Catastrophic scenario; disintegration; suffer; loss: Soros words. It seems that in the same way dishonesty results in rocambolesco behavior, reflexivity gives rise to crocodile tears.
(iii) The third VIP leading the post-referendum stampede: Barack Obama. A week after Leave won, he gave a measured but resolutely negative response:
"I think there are some genuine longer-term concerns about global growth if in fact Brexit goes through and that freezes the possibilities of investment in Great Britain or in Europe as a whole. At a time when global growth rates were weak already, this doesn't help."*
More on Obama and his response in a moment. Let it suffice for now to say that if Soros, by openly adding fuel to the prevailing panic and confusion, gave the Hoaxit ga-game away, so did Obama in his idiosyncratic, backdoor-man way.
I don´t think I need to establish further the general post-referendum acceptance of The Chicken Little Thesis. I do, however, need to look deeper into a question swirling in, over, around and through that thesis:
What made it possible?
* * *
What if, dear reader, public opinion polls determined the law of the land?
That would mean, for example, the fact that Hillary is beating Trump in the latest Economist poll 42%-37% would automatically and legally accord her the presidency. Future changes -- the fact that Trump may pull ahead of Hillary next month -- would have no legal standing. Hillary wins the White House. Case closed; over and out. Have a nice day.
No doubt you see through the subterfuge. He who determines which poll questions are asked and when, how they are worded, how the sample of respondents is drawn, etc., would rule the roost.
That brings us to the foundation of Brexit = Hoaxit the swindle.
Sssshhhh -- it is something both Leave and Remain leaders desperately want hushed up:
The referendum held June 23 has no legal standing. It was a public opinion poll, nothing more.
Did that simple fact come as a shock? If so it is only because both sides of Brexit and the mass media have feverishly sold the referendum´s Leave majority as obligatory, legal tender. As we will show, for certain British leaders who supported Remain up to June 23, Leave has even become The Thirteenth Commandment.
Why the incredible hard sell?
Stock and currency markets tell the story.
$3 trillion in assets disappeared from global markets on the Friday and Monday after the Brexit vote. The amount is more than the gross domestic product of California. It was the greatest two-day loss ever. That is what panic and confusion can do -- and did.
If Cameron and Farage had told the truth from the very start that the Brexit referendum was only a public opinion poll, they would have eliminated the tumult and with it the unparalleled opportunity for the oligarchy to
(i) transfer into its bank account
(ii) money from your bank account.
Otherwise stated, had Leave and Remain leaders acted responsibly, The Chicken Little Thesis would never have gained currency (curious expression). No panic in the streets, boardrooms or bedrooms.
No megabuck transfer of wealth either. Chicken Little would not have been transformed into Chicken Licken.

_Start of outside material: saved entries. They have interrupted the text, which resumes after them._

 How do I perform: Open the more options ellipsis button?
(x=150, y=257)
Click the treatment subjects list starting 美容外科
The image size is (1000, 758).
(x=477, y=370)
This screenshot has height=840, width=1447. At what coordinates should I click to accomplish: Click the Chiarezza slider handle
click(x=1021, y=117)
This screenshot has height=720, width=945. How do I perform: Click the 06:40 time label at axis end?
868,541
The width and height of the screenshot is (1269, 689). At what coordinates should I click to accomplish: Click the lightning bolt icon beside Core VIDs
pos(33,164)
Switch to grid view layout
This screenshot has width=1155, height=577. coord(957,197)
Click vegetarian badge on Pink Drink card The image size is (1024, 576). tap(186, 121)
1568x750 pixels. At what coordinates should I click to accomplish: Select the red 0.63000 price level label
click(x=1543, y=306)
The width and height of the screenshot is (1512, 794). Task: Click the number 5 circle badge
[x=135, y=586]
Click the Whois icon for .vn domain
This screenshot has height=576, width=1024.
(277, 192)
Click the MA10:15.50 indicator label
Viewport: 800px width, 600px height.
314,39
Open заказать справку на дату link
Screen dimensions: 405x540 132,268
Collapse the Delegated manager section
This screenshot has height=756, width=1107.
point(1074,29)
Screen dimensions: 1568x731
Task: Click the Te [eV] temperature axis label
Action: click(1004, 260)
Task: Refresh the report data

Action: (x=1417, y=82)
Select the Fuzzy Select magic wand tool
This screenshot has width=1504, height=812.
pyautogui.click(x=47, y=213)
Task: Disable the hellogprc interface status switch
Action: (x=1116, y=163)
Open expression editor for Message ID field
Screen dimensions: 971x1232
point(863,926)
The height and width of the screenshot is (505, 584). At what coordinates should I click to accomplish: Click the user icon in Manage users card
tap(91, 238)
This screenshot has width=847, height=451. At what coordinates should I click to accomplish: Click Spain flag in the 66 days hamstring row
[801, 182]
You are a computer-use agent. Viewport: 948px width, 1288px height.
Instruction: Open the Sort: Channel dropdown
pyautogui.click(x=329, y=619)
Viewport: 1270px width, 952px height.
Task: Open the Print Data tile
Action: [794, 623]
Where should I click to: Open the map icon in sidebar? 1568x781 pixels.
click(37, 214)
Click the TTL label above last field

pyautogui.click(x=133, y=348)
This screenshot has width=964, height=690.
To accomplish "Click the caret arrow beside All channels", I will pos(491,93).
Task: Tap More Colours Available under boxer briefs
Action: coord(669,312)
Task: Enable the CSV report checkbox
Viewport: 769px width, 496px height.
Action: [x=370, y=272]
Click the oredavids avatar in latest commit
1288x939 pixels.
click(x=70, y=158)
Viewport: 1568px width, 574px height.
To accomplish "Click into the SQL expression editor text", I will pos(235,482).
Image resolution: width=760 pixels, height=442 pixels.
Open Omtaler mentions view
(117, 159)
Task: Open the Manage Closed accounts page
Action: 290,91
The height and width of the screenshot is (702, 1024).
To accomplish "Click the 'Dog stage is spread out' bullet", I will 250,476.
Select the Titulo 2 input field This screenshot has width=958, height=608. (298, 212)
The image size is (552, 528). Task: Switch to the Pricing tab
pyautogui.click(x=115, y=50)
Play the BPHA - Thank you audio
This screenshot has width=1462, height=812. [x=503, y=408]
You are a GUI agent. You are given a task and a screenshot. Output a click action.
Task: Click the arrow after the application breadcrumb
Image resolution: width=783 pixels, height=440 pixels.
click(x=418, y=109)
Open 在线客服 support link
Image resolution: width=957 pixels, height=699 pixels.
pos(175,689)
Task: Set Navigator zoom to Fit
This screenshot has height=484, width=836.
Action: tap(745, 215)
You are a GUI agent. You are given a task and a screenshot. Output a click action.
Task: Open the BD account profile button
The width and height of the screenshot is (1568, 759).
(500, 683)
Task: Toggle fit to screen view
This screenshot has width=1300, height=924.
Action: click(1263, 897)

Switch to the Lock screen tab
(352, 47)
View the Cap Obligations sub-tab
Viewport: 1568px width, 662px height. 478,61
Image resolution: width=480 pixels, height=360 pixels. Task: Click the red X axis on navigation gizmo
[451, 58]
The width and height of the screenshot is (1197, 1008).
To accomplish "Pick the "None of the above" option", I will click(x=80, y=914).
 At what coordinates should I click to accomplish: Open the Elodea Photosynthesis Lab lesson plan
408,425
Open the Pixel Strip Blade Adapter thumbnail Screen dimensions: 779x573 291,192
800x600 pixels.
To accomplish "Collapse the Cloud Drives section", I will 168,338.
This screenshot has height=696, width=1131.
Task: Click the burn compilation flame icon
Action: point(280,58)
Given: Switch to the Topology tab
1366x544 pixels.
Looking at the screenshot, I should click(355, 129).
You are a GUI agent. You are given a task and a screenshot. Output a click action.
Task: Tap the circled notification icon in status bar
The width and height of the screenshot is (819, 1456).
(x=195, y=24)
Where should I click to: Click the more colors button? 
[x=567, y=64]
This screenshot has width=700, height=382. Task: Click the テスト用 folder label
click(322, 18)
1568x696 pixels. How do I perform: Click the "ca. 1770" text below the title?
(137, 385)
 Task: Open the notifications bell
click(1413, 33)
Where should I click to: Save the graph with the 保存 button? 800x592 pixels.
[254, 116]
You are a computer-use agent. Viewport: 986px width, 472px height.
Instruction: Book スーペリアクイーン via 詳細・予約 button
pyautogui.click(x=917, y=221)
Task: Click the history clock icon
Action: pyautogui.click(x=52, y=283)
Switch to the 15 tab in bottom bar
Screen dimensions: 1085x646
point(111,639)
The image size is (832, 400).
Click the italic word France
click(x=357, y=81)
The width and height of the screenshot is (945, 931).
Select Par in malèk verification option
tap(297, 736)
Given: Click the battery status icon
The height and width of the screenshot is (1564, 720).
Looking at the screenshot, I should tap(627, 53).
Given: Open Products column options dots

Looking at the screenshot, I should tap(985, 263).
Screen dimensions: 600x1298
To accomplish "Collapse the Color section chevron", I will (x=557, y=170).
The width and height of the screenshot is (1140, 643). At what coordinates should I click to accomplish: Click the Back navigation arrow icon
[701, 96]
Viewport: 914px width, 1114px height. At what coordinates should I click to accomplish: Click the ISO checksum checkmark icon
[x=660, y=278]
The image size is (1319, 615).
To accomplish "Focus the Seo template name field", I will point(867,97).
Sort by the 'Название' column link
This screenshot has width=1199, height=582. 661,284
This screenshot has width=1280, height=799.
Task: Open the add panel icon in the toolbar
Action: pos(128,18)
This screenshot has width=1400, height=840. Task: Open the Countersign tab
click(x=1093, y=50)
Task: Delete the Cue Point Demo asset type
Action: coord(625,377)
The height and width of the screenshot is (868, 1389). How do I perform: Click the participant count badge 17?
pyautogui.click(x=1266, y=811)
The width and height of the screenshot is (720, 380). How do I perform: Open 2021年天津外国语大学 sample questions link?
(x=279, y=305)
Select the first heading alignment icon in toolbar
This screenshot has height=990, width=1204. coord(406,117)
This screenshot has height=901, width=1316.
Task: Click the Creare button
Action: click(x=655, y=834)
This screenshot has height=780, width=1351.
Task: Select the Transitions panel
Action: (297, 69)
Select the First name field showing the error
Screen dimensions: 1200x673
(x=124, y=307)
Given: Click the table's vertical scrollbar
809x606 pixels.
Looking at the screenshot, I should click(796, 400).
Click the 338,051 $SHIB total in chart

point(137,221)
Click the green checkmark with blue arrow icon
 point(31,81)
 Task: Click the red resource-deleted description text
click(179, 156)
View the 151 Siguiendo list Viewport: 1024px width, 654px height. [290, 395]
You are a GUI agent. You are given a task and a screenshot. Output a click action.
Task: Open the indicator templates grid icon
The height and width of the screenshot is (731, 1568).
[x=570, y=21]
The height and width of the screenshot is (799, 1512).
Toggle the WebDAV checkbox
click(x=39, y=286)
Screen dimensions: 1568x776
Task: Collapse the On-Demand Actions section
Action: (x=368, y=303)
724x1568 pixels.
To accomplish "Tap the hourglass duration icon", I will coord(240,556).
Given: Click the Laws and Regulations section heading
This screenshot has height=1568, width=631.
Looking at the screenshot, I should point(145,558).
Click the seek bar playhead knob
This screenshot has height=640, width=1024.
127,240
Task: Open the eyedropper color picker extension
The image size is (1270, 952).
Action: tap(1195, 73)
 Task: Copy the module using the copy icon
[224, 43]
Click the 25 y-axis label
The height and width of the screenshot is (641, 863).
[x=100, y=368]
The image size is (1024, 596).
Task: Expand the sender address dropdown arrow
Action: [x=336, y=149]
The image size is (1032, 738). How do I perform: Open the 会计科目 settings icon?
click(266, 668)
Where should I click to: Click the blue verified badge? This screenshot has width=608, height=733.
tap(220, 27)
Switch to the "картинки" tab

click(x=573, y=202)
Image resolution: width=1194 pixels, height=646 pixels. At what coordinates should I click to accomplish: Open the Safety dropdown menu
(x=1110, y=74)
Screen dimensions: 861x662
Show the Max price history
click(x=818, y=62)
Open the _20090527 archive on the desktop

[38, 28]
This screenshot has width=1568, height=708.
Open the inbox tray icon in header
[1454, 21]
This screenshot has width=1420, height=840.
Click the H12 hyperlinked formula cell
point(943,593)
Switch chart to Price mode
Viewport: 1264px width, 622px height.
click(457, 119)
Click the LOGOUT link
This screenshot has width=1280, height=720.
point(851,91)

Behind the glittering store window of democracy, oligarchs were playing their ga-game. They got the Little People -- the scornful term the hyper-rich employ in private -- to sell when they should have been buying (June 24), and to buy when they should have been selling (the run-up to June 23).
I want to directly address spooked mom and pop investors who were stampeded into selling their assets:
(i) When you were selling, somebody was buying.
(ii) Who was that somebody who was betting exactly the opposite way from you?
Given the exceptionally high trading volume the day after the referendum, one thing is certain. The buyer wasn´t your Aunt Mary. It was somebody big.
Time to sum up Brexit as Hoaxit the con game. I will do it in a way every British person can relate to:
Never before in the course of human endeavor have so few, done so little, for so much.
* * *
We now turn our attention to the other meaning of Hoaxit: Hoaxit = Brexit.
There were three warnings that Brexit was not what it claimed to be -- the straightforward exit of Britain from the EU:
(1) The day after Leave won, Prime Minister Cameron solemnly announced that Britain "requires fresh leadership." He also said he was staying in office until October to "steady the ship of state over the coming weeks and months."
Wait a second. The two statements conflict. If Cameron had truly meant what he said about fresh leadership, he would have stepped down asap and let that leadership begin.
By announcing but delaying his departure, new questions, more questions, serious questions arose. Who would be Cameron´s successor? Would he or she favor or oppose Brexit? What about a new referendum? New parliamentary elections? War on ISIS? Nuclear weapons policy? Immigrants?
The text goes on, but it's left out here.